**What to produce:** Reproduce every line from the one containing "coordinates (445, 70)." down to the one containing "Looking at the", both of those lines included, with no changes.
○ ○ ○ ○ ○
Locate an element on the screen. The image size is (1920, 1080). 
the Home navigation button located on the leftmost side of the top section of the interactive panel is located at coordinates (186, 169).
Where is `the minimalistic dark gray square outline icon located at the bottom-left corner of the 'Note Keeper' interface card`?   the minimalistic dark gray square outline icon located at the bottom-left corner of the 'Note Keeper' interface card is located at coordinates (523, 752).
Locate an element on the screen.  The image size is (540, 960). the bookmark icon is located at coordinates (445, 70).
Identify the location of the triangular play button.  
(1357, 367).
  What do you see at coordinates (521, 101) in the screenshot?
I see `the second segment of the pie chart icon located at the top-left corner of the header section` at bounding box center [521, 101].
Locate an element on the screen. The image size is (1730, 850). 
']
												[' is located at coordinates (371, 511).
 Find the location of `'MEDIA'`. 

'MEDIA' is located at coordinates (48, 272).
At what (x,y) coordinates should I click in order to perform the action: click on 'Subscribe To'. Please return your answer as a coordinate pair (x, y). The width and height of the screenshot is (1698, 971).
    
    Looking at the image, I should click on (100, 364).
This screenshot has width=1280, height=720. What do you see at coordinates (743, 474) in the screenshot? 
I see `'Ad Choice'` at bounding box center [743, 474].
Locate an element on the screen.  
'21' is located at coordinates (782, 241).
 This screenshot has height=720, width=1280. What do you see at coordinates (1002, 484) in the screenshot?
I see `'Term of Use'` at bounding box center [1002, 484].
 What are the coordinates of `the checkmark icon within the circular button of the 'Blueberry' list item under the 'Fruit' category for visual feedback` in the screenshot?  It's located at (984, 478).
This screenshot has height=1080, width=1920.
○ ○ ○ ○ ○
**Written answer:**
Locate an element on the screen.  The image size is (540, 960). the bookmark icon is located at coordinates (445, 70).
Identify the location of the triangular play button.  
(1357, 367).
  What do you see at coordinates (521, 101) in the screenshot?
I see `the second segment of the pie chart icon located at the top-left corner of the header section` at bounding box center [521, 101].
Locate an element on the screen. The image size is (1730, 850). 
']
												[' is located at coordinates (371, 511).
 Find the location of `'MEDIA'`. 

'MEDIA' is located at coordinates (48, 272).
At what (x,y) coordinates should I click in order to perform the action: click on 'Subscribe To'. Please return your answer as a coordinate pair (x, y). The width and height of the screenshot is (1698, 971).
    
    Looking at the image, I should click on (100, 364).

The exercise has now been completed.